Department of Computing, Imperial College London, London, SW7 2AZ, UK.
Systems Biology PhD Program, Columbia University in New York City, New York, USA.
BMC Bioinformatics. 2020 Feb 5;21(1):45. doi: 10.1186/s12859-020-3367-3.
Current popular variant calling pipelines rely on the mapping coordinates of each input read to a reference genome in order to detect variants. Since reads deriving from variant loci that diverge in sequence substantially from the reference are often assigned incorrect mapping coordinates, variant calling pipelines that rely on mapping coordinates can exhibit reduced sensitivity.
In this work we present GeDi, a suffix array-based somatic single nucleotide variant (SNV) calling algorithm that does not rely on read mapping coordinates to detect SNVs and is therefore capable of reference-free and mapping-free SNV detection. GeDi executes with practical runtime and memory resource requirements, is capable of SNV detection at very low allele frequency (<1%), and detects SNVs with high sensitivity at complex variant loci, dramatically outperforming MuTect, a well-established pipeline.
By designing novel suffix-array based SNV calling methods, we have developed a practical SNV calling software, GeDi, that can characterise SNVs at complex variant loci and at low allele frequency thus increasing the repertoire of detectable SNVs in tumour genomes. We expect GeDi to find use cases in targeted-deep sequencing analysis, and to serve as a replacement and improvement over previous suffix-array based SNV calling methods.
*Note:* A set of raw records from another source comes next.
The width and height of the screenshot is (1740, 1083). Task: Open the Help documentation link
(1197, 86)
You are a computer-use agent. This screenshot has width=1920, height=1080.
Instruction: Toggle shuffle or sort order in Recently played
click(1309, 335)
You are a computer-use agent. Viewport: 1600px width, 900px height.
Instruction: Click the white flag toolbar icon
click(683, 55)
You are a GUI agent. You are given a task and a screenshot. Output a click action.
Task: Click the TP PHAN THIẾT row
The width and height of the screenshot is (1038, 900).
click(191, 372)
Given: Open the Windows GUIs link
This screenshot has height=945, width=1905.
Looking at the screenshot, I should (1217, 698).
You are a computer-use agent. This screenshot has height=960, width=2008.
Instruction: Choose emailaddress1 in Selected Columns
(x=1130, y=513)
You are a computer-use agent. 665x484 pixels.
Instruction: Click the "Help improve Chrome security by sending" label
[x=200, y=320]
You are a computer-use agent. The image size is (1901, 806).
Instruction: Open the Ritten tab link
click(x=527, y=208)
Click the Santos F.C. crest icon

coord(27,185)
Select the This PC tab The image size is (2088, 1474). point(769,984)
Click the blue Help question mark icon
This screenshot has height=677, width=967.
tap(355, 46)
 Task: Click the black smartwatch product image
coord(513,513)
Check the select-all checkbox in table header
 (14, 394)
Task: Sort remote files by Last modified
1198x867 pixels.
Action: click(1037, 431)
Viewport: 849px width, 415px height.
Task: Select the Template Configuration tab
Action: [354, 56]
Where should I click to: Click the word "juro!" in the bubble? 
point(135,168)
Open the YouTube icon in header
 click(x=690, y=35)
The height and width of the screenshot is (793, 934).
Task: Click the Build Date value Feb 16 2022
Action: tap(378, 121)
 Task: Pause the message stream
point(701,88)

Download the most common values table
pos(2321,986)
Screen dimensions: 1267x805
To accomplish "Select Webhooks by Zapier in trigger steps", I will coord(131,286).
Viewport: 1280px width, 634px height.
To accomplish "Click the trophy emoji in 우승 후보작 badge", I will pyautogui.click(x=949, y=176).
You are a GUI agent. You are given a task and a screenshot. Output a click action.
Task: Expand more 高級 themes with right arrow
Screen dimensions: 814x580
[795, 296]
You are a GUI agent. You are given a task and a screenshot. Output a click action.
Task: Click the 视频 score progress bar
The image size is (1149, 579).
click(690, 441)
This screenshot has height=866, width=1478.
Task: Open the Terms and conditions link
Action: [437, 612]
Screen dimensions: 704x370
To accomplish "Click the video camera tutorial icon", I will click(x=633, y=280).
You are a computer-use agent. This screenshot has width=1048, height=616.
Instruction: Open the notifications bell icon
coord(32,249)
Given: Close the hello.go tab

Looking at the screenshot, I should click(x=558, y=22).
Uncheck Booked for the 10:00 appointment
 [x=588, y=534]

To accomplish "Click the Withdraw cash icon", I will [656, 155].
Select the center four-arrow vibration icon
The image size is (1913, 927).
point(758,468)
当前流行的变异调用管道依赖于将每个输入读取的映射坐标映射到参考基因组,以检测变异。由于源自与参考序列有很大差异的变异基因座的读取通常被赋予不正确的映射坐标,因此依赖于映射坐标的变异调用管道可能会降低灵敏度。
在这项工作中,我们提出了 GeDi,这是一种基于后缀数组的体细胞单核苷酸变异(SNV)调用算法,它不依赖于读取映射坐标来检测 SNV,因此能够进行无参考和无映射的 SNV 检测。GeDi 的执行具有实际的运行时和内存资源要求,能够在非常低的等位基因频率(<1%)下检测 SNV,并且在复杂的变异基因座上具有很高的 SNV 检测灵敏度,大大优于 MuTect,这是一种成熟的管道。
通过设计新颖的基于后缀数组的 SNV 调用方法,我们开发了一种实用的 SNV 调用软件 GeDi,它可以在复杂的变异基因座和低等位基因频率下描述 SNV,从而增加肿瘤基因组中可检测 SNV 的范围。我们期望 GeDi 在靶向深度测序分析中找到用例,并取代和改进以前基于后缀数组的 SNV 调用方法。